Is there a way to convert this:
/C:/Users/David/Dropbox/My%20Programs/Java/Test/bin/myJar.jar
into this?:
C:\Users\David\Dropbox\My Programs\Java\Test\bin\myJar.jar
I am using the following code, which will return the full path of the .JAR archive, or the /bin directory.
fullPath = new String(MainInterface.class.getProtectionDomain()
.getCodeSource().getLocation().getPath());
The problem is, getLocation() returns a URL and I need a normal windows filename.
I have tried adding the following after getLocation():
toString() and toExternalForm() both return:
file:/C:/Users/David/Dropbox/My%20Programs/Java/Test/bin/
getPath() returns:
/C:/Users/David/Dropbox/My%20Programs/Java/Test/bin/
Note the %20 which should be converted to space.
Is there a quick and easy way of doing this?

The current recommendation (with JDK 1.7+) is to convert URL → URI → Path. So to convert a URL to File, you would say Paths.get(url.toURI()).toFile(). If you can’t use JDK 1.7 yet, I would recommend new File(URI.getSchemeSpecificPart()).
Converting file → URI: First I’ll show you some examples of what URIs you are likely to get in Java.
-classpath URLClassLoader File.toURI() Path.toUri()

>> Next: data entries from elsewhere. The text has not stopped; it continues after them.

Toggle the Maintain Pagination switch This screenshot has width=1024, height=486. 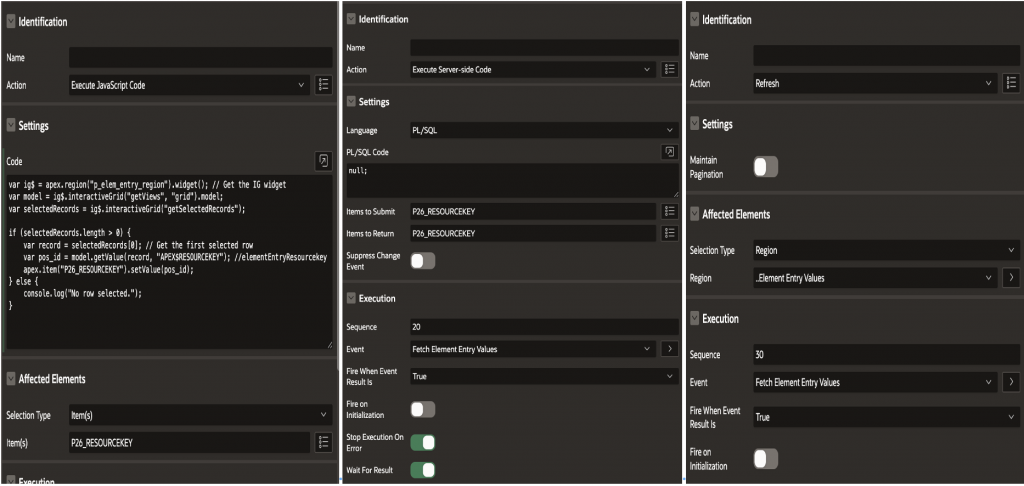[x=765, y=167]
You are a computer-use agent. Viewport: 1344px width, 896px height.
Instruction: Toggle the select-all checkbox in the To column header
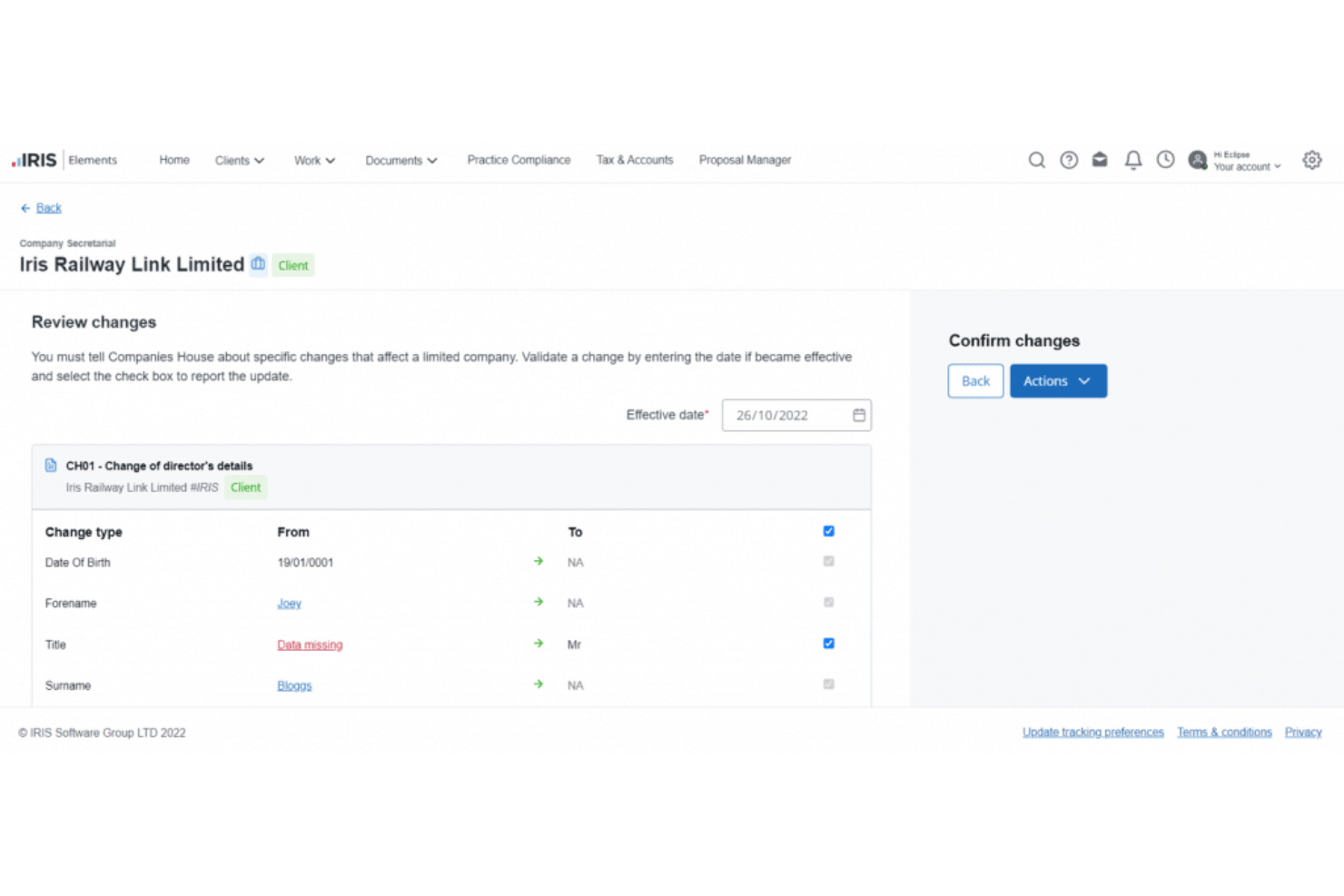click(827, 531)
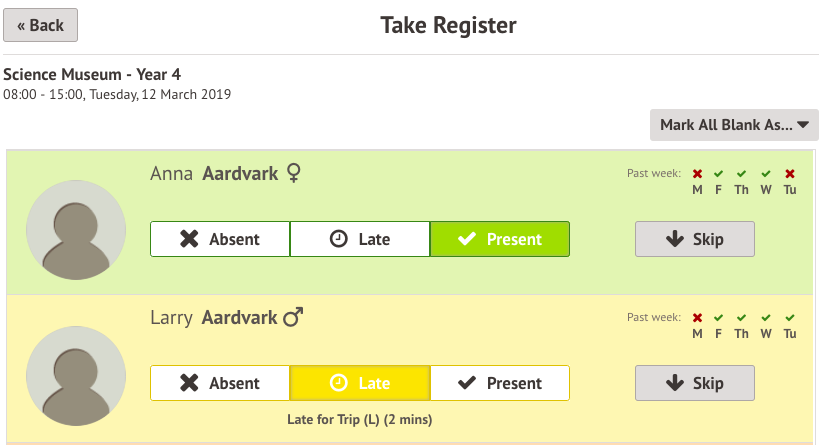Click Larry's Wednesday green tick attendance mark

pyautogui.click(x=766, y=318)
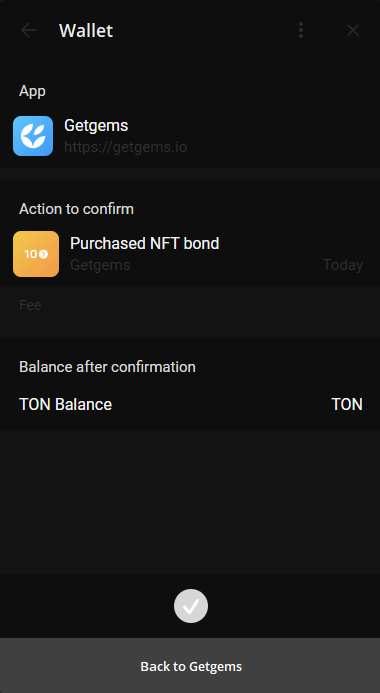Screen dimensions: 380x693
Task: Select the Getgems app name
Action: (96, 126)
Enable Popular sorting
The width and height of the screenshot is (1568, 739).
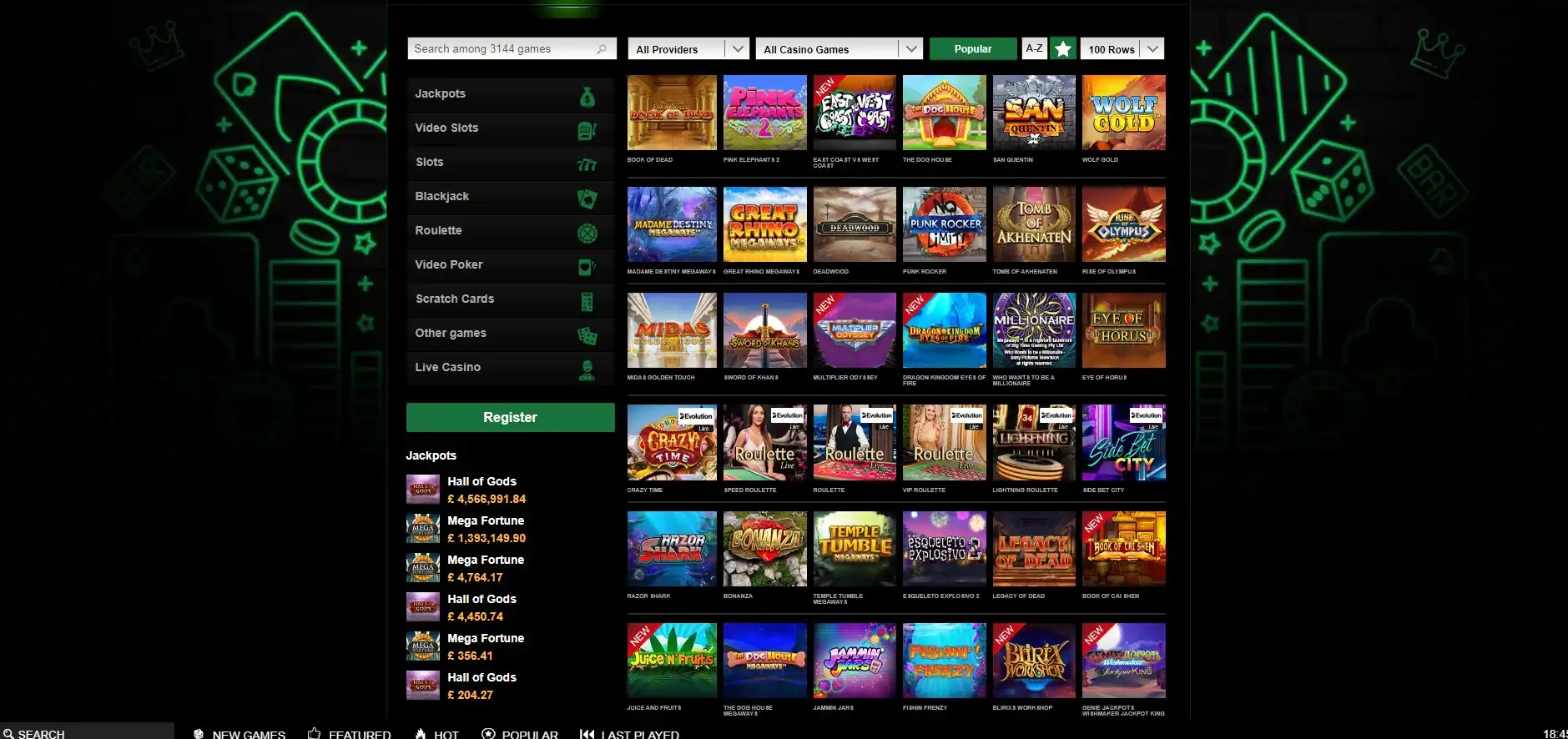tap(973, 49)
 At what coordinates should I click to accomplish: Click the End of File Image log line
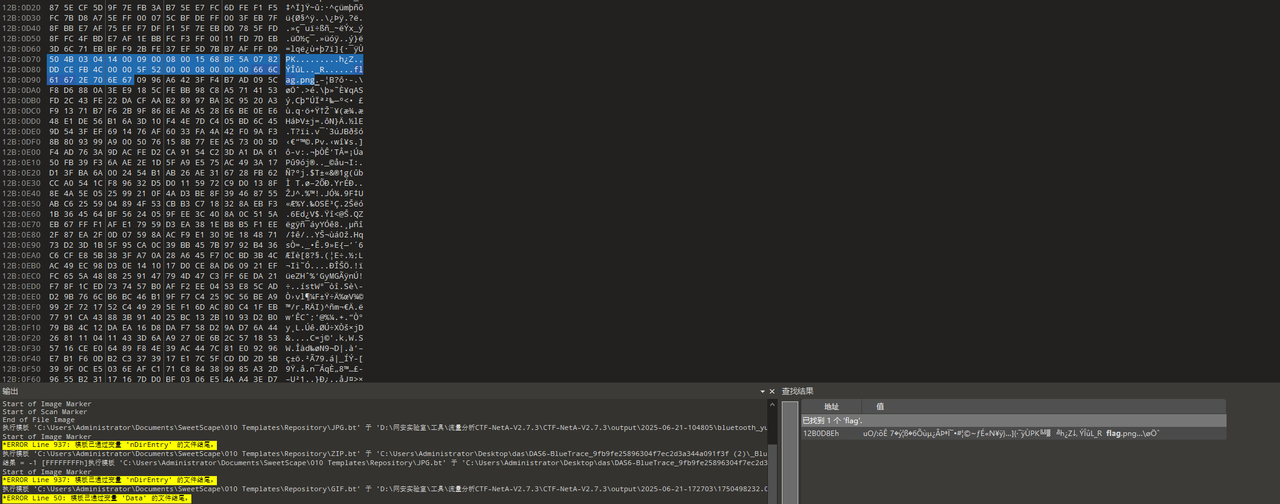coord(40,419)
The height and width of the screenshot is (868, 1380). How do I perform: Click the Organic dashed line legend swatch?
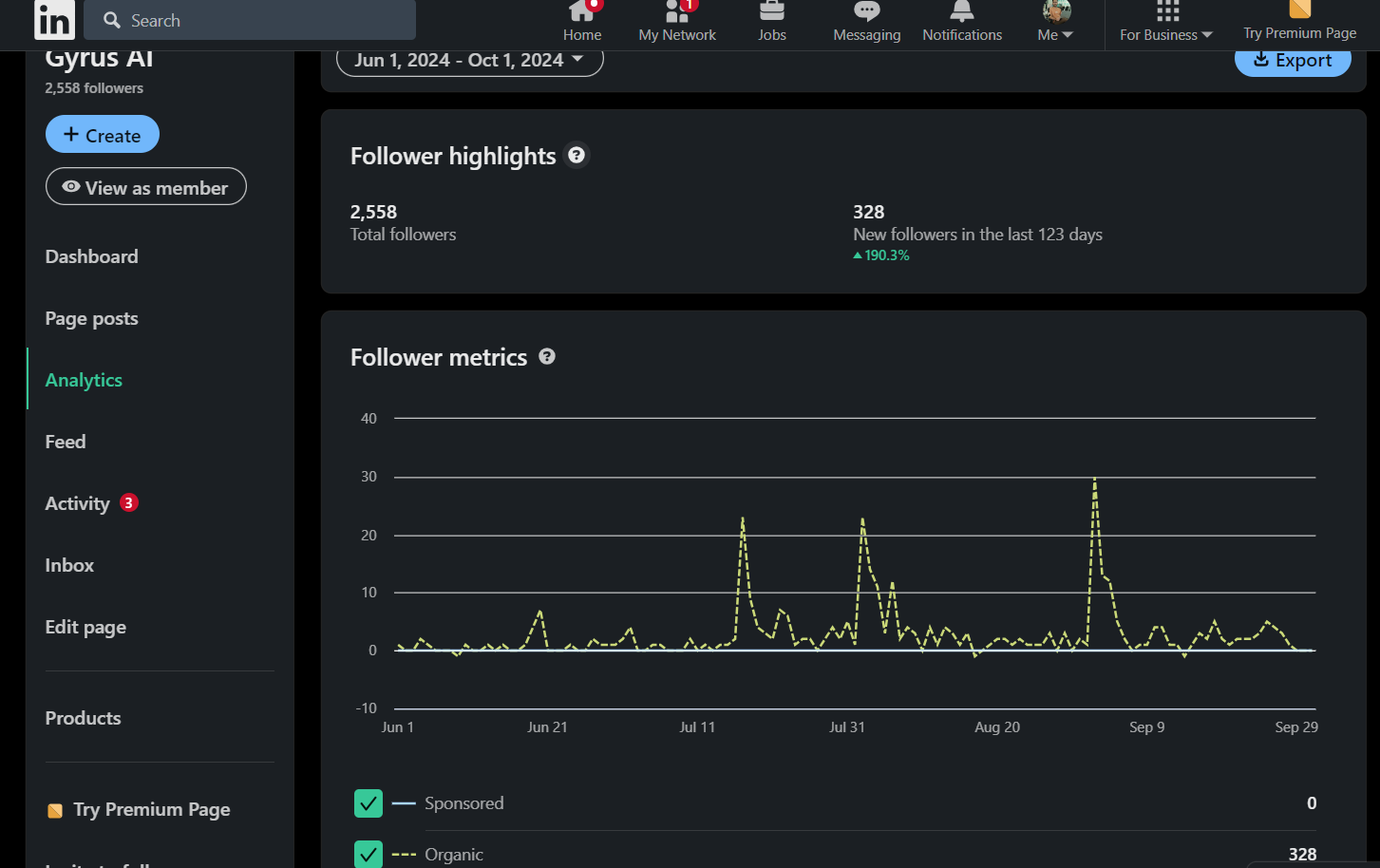[404, 855]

C:\Program Files file:/C:/Program%20Files/ file:/C:/Program%20Files/ file:///C:/Program%20Files/
C:\main.c++ file:/C:/main.c++ file:/C:/main.c++ file:///C:/main.c++
\\VBOXSVR\Downloads file://VBOXSVR/Downloads/ file:////VBOXSVR/Downloads/ file://VBOXSVR/Downloads/
C:\Résume.txt file:/C:/R%c3%a9sume.txt file:/C:/Résume.txt file:///C:/Résume.txt
\\?\C:\Windows (non-path) file://%3f/C:/Windows/ file:////%3F/C:/Windows/ InvalidPathException
Some observations about these URIs:
The URI specifications are RFC 1738: URL, superseded by RFC 2396: URI, superseded by RFC 3986: URI. (The WHATWG also has a URI spec, but it does not specify how file URIs should be interpreted.) Any reserved characters within the path are percent-quoted, and non-ascii characters in a URI are percent-quoted when you call URI.toASCIIString().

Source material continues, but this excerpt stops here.